(Pixel coordinate grounding data)
----------

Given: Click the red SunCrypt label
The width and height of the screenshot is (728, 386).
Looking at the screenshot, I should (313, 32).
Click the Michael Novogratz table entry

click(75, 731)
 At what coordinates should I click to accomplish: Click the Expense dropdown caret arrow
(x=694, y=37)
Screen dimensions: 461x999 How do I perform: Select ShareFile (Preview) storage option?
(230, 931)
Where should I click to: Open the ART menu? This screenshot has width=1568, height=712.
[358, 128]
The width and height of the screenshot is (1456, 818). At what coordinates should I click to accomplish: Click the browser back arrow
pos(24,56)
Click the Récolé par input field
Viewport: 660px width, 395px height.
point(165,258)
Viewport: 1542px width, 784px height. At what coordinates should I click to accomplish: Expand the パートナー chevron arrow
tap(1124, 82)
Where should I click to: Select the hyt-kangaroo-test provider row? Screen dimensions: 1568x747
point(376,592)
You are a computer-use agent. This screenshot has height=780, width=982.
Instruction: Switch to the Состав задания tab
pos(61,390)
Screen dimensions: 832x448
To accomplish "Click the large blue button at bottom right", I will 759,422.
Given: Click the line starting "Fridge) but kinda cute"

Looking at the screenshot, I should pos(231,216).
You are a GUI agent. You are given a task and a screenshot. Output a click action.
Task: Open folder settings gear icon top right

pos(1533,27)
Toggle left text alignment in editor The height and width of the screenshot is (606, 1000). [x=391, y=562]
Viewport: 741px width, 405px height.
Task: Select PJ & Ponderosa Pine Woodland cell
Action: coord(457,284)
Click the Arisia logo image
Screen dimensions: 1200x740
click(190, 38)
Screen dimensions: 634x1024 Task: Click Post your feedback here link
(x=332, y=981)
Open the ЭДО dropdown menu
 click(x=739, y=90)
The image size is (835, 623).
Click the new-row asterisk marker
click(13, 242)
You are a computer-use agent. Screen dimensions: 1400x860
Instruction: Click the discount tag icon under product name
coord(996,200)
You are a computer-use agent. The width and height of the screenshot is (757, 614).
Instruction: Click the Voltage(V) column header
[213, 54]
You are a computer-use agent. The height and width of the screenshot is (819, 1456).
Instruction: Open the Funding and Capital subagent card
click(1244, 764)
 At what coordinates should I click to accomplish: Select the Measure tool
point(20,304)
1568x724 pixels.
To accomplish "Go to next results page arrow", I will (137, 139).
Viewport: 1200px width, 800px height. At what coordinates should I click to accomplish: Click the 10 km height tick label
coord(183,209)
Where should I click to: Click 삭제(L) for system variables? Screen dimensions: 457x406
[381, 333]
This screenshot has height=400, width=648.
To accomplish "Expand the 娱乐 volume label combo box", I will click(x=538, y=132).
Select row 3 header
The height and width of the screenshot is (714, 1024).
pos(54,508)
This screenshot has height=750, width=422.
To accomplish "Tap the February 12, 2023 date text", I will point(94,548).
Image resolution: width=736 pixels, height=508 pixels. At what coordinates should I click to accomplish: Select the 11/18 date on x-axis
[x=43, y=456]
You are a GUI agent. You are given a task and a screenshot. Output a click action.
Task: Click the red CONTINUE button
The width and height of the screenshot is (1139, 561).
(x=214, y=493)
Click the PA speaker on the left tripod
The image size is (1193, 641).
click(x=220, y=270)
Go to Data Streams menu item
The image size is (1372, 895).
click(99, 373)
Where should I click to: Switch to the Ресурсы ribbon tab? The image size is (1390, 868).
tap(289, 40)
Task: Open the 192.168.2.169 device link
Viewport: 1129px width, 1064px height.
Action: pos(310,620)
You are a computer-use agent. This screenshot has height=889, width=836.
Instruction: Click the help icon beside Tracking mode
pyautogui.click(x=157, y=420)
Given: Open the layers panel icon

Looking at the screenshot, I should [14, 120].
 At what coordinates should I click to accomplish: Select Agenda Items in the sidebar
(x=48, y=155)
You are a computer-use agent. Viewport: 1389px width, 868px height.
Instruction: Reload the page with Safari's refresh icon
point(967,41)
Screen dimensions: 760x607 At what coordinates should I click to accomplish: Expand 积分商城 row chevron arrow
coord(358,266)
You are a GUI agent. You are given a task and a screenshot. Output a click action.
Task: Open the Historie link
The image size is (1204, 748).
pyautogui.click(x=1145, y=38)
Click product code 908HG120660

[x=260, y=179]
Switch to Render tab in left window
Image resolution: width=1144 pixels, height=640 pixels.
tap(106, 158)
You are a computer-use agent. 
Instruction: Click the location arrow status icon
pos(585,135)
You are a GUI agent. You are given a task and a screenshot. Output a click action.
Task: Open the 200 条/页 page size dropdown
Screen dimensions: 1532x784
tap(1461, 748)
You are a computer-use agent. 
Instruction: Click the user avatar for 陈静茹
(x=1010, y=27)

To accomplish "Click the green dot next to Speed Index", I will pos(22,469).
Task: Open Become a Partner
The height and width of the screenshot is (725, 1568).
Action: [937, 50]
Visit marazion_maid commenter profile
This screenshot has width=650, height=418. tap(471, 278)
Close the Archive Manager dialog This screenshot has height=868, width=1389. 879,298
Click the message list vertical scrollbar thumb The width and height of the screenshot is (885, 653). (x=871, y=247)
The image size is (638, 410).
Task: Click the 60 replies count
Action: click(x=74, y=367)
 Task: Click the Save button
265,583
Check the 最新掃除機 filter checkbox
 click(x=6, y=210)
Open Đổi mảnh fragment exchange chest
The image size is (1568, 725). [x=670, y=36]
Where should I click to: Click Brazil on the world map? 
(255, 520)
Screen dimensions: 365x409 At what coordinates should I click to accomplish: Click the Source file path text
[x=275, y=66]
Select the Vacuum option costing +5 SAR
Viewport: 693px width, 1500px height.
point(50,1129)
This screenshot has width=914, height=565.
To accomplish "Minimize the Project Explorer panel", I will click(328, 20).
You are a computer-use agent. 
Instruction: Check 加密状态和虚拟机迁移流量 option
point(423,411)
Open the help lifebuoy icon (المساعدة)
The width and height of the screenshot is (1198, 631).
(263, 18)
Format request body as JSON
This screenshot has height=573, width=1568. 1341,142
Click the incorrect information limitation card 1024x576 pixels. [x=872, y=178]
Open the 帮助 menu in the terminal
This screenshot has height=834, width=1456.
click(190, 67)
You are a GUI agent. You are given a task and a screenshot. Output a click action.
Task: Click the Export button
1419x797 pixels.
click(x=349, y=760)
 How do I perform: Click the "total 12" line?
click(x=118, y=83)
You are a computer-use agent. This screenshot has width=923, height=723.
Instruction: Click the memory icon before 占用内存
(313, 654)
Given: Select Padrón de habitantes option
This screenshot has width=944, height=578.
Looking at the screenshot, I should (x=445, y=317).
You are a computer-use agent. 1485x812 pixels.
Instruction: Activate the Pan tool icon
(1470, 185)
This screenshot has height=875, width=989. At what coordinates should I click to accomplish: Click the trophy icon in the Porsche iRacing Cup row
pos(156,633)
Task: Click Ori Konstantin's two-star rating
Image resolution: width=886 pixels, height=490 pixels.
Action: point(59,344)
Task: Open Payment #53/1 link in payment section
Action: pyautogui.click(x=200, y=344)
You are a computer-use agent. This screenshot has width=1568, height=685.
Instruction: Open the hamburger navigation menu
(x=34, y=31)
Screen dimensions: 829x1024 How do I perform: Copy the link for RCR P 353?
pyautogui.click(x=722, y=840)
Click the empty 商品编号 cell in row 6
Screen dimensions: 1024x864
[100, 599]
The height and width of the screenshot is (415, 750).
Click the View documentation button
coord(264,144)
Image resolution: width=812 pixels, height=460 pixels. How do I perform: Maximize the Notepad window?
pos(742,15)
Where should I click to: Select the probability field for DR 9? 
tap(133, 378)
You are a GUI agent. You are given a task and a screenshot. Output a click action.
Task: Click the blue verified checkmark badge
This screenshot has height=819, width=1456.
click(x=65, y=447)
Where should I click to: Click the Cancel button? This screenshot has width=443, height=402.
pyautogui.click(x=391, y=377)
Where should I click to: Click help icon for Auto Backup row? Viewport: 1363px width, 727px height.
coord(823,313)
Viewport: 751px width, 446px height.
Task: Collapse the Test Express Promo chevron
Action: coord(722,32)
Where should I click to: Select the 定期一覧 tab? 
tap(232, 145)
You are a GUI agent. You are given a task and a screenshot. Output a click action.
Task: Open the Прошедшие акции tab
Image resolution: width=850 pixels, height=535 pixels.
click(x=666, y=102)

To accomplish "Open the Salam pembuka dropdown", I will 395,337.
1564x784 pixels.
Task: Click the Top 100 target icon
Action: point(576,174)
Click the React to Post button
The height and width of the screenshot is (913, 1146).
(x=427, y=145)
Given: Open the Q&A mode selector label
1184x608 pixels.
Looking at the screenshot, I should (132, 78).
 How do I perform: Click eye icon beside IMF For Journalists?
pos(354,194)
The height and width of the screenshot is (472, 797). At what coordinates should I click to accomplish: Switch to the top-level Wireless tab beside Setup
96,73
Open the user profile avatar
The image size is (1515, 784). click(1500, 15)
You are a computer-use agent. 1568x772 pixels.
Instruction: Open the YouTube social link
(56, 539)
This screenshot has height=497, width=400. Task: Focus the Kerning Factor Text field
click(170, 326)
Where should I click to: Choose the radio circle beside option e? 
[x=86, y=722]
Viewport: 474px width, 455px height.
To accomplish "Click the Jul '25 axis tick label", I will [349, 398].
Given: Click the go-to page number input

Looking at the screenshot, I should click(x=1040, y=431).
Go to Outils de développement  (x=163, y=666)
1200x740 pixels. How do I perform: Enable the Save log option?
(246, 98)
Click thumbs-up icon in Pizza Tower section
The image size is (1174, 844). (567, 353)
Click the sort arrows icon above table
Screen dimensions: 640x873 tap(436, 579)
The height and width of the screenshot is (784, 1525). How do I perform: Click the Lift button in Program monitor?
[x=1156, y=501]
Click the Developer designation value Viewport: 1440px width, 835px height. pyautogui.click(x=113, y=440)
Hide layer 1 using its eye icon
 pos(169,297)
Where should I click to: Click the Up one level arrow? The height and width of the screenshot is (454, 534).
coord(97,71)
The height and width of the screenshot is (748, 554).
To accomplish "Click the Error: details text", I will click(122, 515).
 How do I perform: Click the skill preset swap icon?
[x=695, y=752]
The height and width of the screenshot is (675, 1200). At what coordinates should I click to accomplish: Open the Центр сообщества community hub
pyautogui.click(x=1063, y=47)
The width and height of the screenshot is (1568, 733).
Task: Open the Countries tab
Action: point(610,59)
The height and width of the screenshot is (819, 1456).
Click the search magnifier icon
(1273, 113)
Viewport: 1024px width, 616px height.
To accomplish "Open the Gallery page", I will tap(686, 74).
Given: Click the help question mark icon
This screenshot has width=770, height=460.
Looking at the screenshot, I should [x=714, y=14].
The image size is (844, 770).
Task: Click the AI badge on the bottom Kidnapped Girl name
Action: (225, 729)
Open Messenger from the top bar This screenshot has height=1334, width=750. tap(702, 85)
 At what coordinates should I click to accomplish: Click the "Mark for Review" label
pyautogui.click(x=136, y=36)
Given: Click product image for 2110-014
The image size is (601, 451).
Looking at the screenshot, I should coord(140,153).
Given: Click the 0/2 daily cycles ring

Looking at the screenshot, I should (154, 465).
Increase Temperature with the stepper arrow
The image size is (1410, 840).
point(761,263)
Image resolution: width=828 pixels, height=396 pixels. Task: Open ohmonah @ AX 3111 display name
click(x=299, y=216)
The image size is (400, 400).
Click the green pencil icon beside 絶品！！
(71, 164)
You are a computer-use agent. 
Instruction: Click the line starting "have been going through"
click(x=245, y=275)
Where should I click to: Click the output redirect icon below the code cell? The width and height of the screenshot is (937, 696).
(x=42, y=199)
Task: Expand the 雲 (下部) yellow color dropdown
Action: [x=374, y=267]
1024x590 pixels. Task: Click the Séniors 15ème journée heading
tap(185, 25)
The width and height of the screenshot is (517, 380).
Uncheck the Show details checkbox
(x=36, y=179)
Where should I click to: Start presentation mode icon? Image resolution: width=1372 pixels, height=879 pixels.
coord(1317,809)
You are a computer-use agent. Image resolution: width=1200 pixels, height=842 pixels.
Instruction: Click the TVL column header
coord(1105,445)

----------

Look for the string "blue" in the records, and copy every line where it is found.

To accomplish "Click the large blue button at bottom right", I will 759,422.
Task: Click the blue verified checkmark badge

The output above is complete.